Subscribe to DSC Newsletter

About a month ago, I posted a blog on “Technical Deconstruction.” I described this as a technique to break down aggregate data to distinguish between its contributing parts: these parts might contain unique characteristics compared to the aggregate.  For instance, I suggested that it can be helpful to break down data by workday - that is to say, maintaining separate data for each day of the week.  I said that the data could be further deconstructed perhaps by time period and employee: the basic idea is that trends based on the aggregate conceal details that might be important.  There might be an employee - such as the manager - whose behaviours are quite different from others in the department.  With all of this deconstruction, how does a person go about deciding what is important - given that the division of data into smaller parts seems likely to take some effort?
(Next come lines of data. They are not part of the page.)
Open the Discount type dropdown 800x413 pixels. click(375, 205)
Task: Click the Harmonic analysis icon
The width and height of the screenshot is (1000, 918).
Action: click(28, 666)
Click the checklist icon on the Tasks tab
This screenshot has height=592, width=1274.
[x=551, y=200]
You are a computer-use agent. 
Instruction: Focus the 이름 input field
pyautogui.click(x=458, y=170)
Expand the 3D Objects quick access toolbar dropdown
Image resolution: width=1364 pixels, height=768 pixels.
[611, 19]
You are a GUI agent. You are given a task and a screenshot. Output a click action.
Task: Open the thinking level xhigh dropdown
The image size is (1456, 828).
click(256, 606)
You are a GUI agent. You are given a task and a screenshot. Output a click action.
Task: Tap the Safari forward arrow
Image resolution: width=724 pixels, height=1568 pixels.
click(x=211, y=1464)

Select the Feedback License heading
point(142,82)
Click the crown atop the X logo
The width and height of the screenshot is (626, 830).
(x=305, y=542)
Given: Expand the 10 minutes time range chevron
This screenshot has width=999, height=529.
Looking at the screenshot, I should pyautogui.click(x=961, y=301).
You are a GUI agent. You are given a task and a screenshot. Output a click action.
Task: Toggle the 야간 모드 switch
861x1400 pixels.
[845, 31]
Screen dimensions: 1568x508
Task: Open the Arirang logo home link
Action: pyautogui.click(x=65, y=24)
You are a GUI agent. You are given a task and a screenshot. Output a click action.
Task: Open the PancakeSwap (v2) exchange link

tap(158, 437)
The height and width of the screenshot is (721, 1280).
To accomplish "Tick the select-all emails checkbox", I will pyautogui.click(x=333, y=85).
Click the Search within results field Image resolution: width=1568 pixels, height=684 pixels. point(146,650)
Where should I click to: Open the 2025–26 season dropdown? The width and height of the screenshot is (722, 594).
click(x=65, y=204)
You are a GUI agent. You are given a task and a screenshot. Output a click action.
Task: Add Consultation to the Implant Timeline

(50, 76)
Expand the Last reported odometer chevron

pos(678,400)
It is reasonable to expect less volatility when data is deconstructed, for example, by employee: this is because an employee tends to perform within his or her abilities, which generally does not fluctuate dramatically from day to day.  Dividing data by workday on the other hand, assuming the same employees work day after day, seems likely to also measure changes in the market.  Arguably, examining metrics can lead to information about the market, the skills of those interacting with it, and the impacts of the operations on the organization.  In short, there are many metrics to study - and an abundance of contributing elements.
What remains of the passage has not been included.